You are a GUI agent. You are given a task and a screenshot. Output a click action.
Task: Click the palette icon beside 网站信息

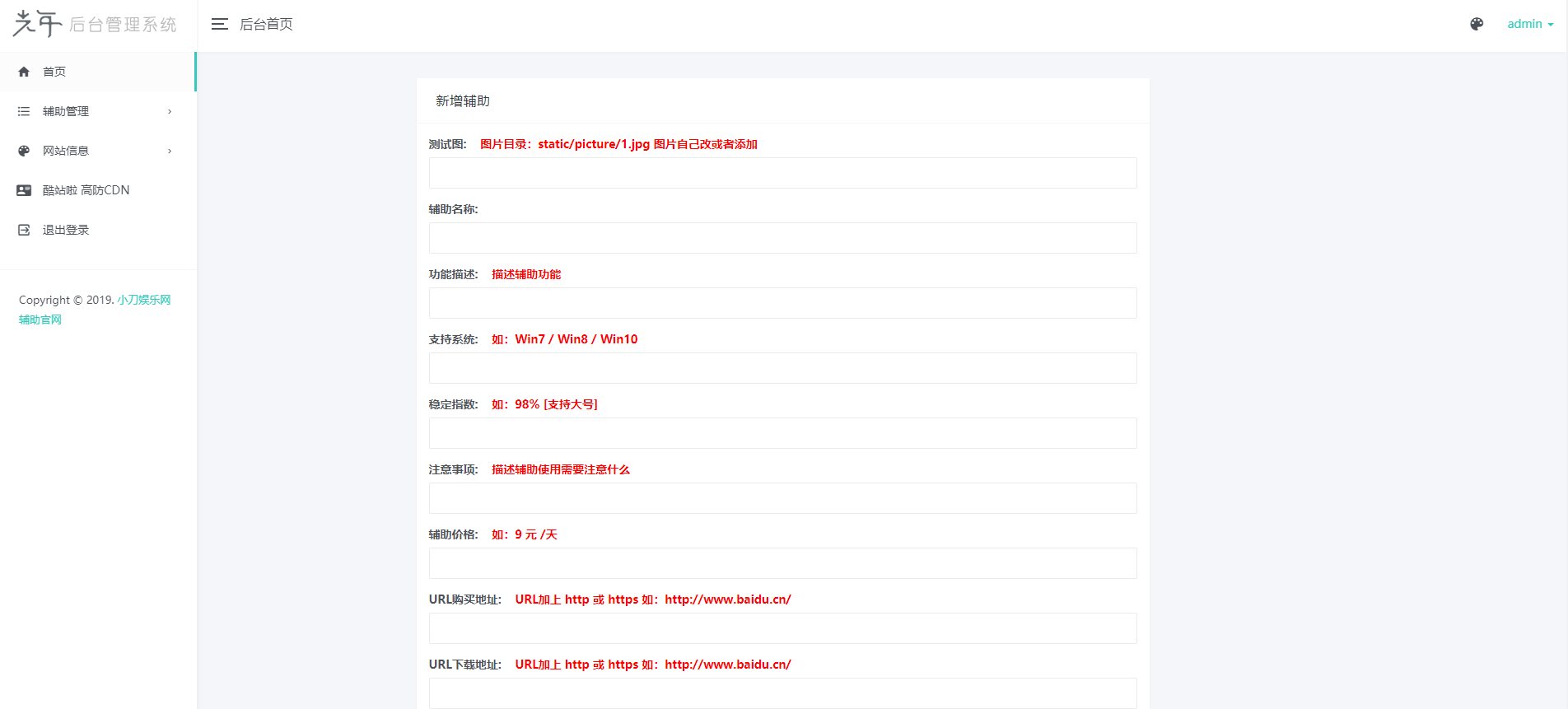[24, 151]
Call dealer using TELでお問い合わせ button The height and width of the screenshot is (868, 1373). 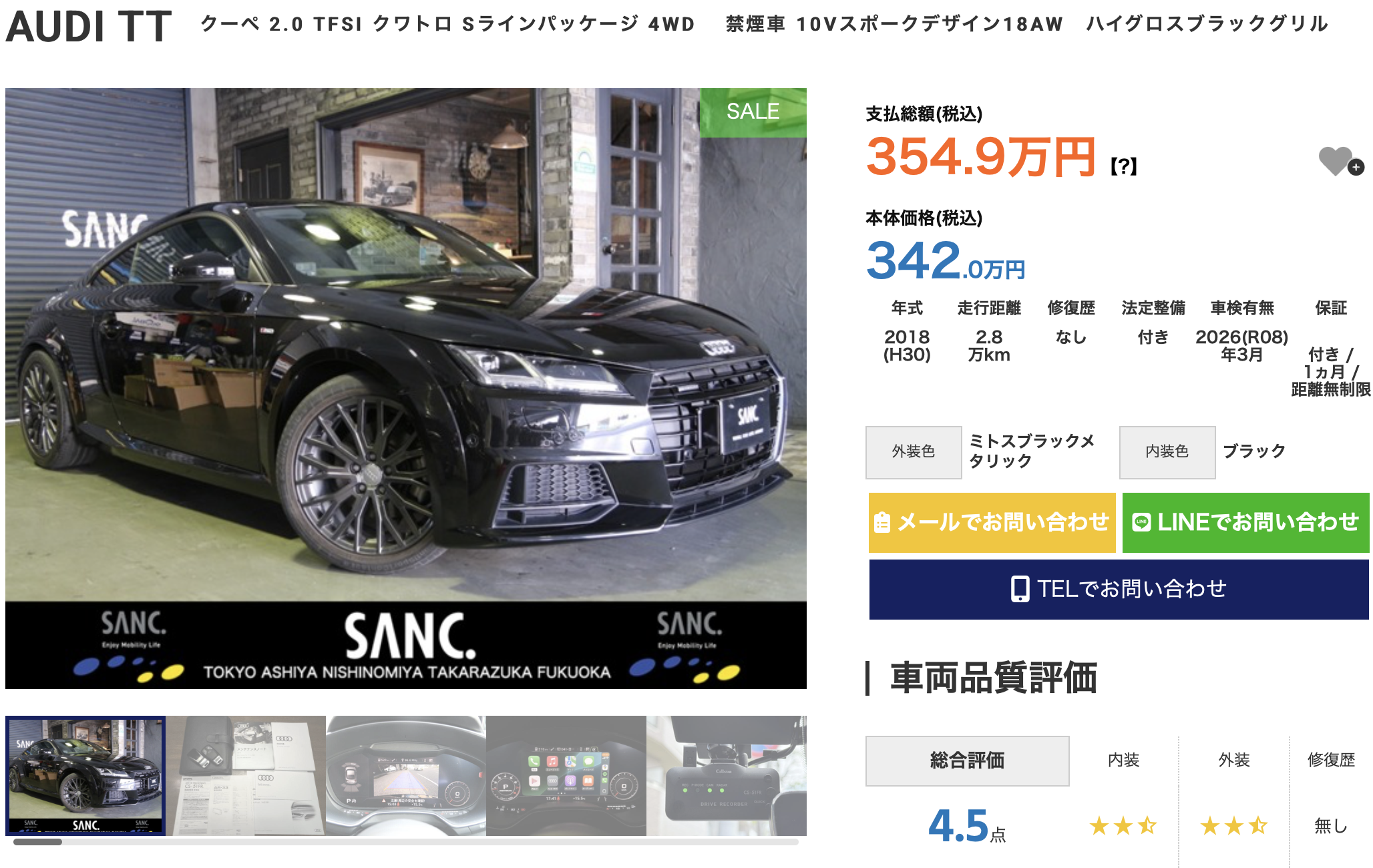click(1119, 590)
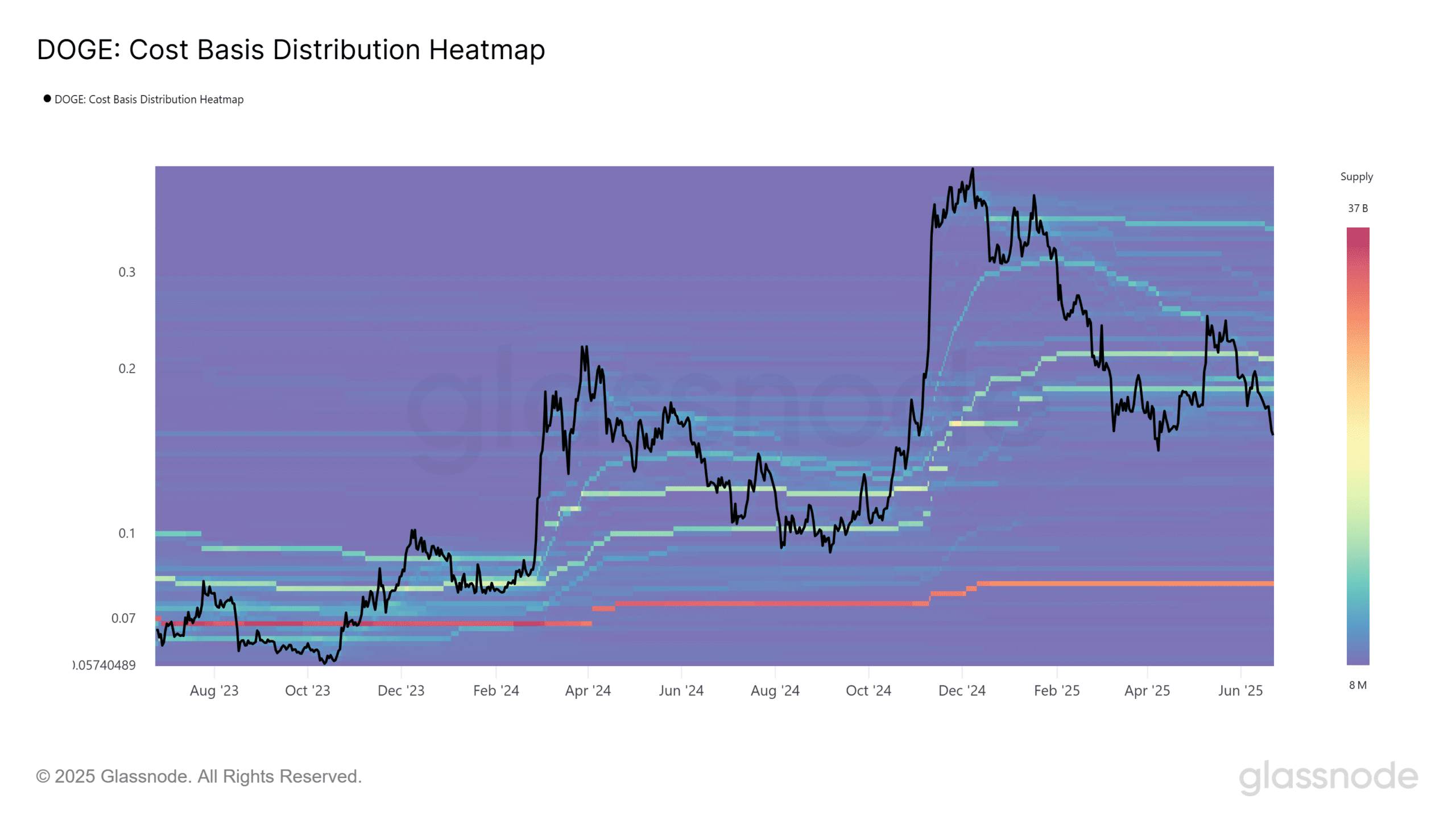The width and height of the screenshot is (1456, 819).
Task: Click the 37 B supply scale label
Action: (x=1358, y=208)
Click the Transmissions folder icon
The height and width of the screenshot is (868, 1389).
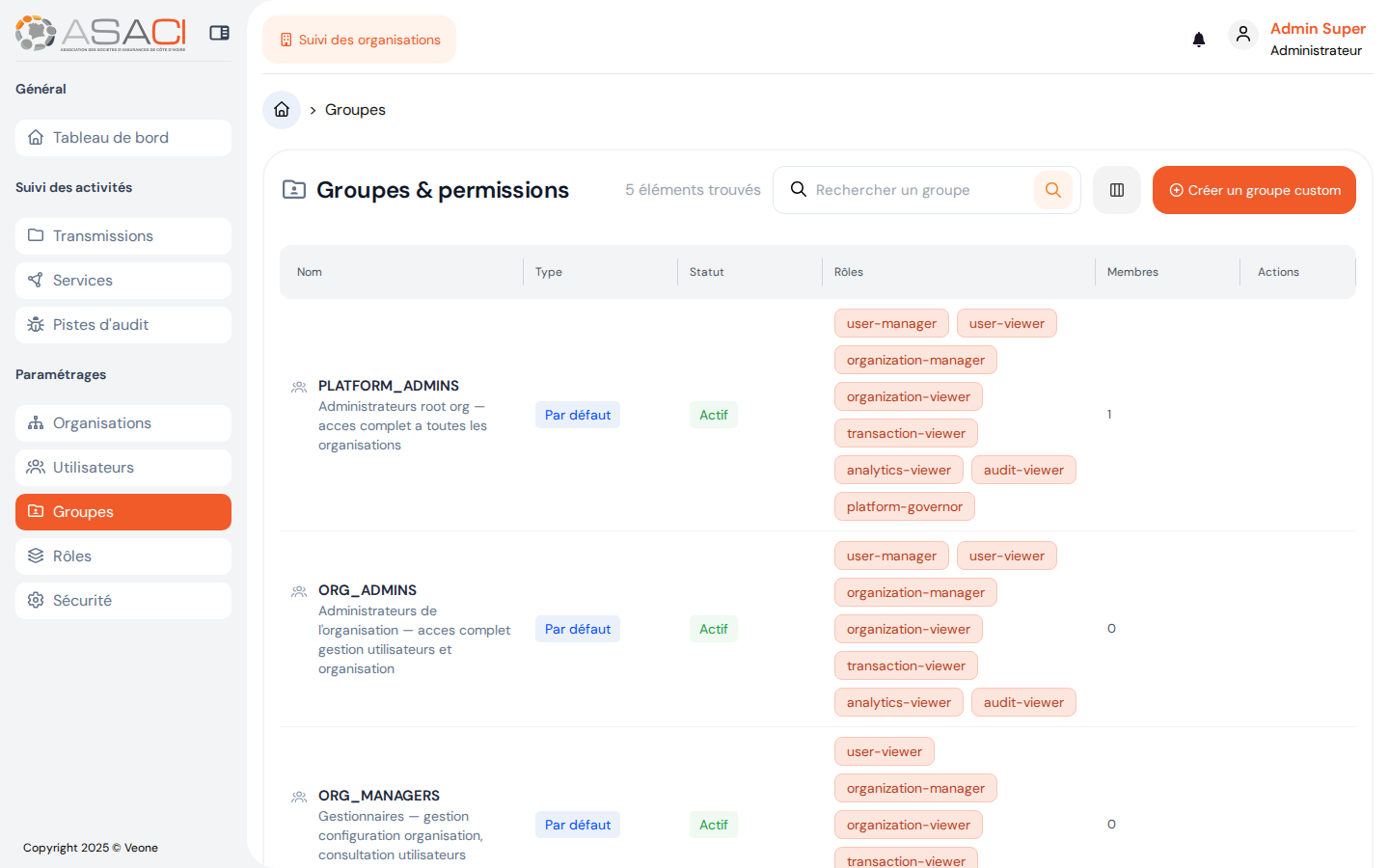[x=37, y=235]
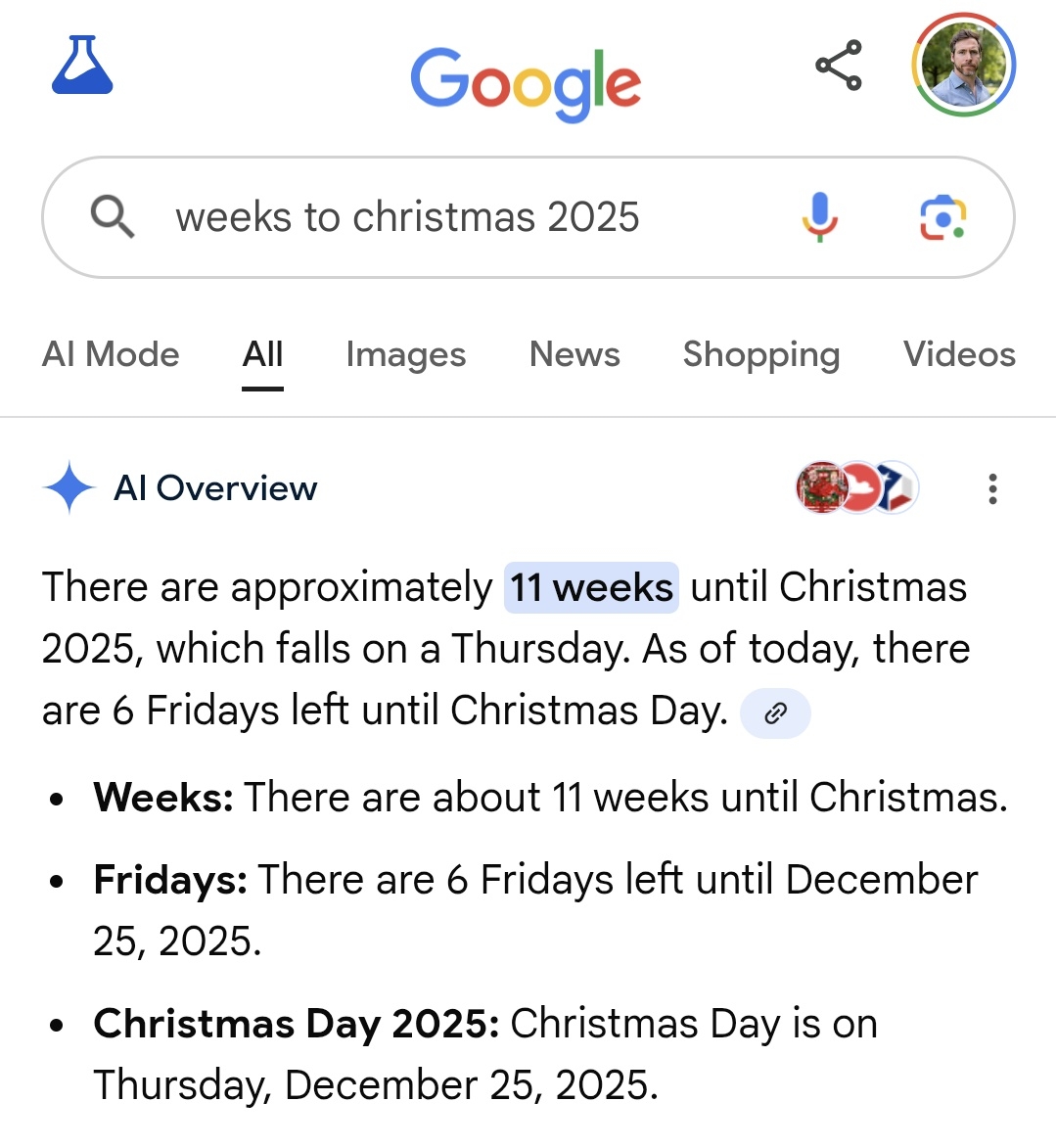Tap the Google logo

coord(526,83)
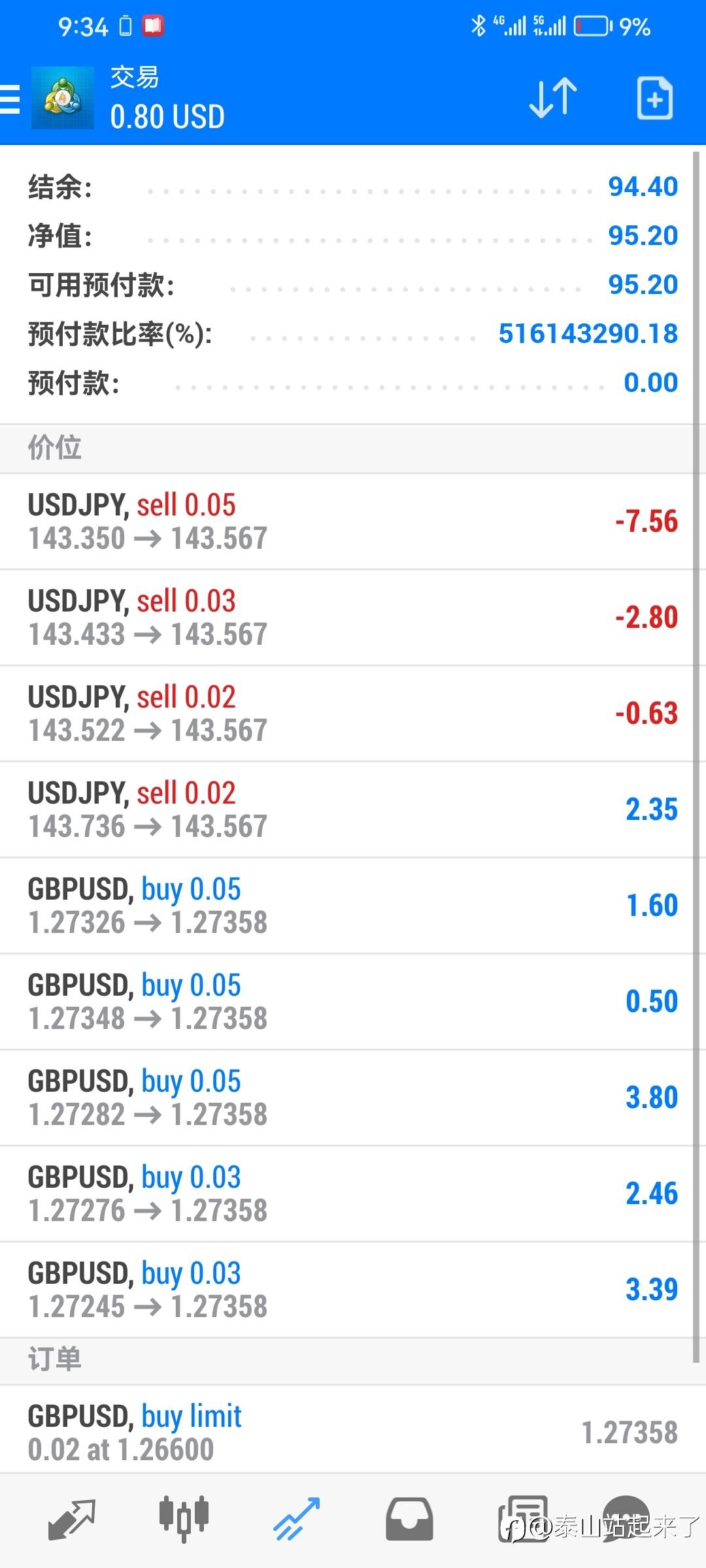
· · ·
Here the job is to quote the lines from the one with "Click the Transmissions folder icon" through the end of the material, both included, exactly; please skip the pictures.

TASK RESULT
Click the Transmissions folder icon
The height and width of the screenshot is (868, 1389).
[x=37, y=235]
Tap the Google logo

coord(526,83)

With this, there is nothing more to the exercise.